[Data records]
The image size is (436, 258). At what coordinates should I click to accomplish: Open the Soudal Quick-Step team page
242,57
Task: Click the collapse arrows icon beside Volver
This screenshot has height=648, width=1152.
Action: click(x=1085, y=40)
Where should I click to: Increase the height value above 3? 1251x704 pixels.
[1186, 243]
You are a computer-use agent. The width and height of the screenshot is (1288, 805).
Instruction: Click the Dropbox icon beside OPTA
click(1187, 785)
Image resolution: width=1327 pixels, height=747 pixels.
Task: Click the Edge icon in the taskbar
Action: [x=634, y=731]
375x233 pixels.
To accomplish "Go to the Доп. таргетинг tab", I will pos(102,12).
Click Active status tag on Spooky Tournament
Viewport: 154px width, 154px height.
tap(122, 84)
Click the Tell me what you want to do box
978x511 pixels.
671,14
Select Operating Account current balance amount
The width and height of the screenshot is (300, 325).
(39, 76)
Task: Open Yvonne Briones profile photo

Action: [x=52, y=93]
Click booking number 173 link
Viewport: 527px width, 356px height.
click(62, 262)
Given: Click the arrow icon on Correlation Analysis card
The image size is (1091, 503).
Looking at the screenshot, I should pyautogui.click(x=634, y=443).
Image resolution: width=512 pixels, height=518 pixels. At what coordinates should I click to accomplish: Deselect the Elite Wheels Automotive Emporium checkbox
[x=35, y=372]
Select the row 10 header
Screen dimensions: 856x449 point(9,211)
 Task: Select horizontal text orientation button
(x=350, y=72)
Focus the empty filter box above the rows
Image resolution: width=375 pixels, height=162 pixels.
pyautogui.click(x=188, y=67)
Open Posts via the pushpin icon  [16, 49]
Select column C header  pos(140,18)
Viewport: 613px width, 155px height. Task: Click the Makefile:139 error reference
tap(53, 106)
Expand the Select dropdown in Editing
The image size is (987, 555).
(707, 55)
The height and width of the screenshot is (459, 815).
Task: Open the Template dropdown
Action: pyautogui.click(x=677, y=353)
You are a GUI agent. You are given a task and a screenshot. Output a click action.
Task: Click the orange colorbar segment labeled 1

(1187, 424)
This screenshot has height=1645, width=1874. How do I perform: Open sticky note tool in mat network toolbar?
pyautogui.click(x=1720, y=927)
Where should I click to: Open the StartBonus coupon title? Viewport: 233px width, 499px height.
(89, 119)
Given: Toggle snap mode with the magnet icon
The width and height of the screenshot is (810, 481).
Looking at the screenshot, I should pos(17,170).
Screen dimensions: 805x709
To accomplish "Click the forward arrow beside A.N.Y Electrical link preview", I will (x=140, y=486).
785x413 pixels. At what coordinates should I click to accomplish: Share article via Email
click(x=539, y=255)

REQUIRED ACTION: Among the entries, count how many lines hold the string "will", then state only that number.

OUTPUT: 2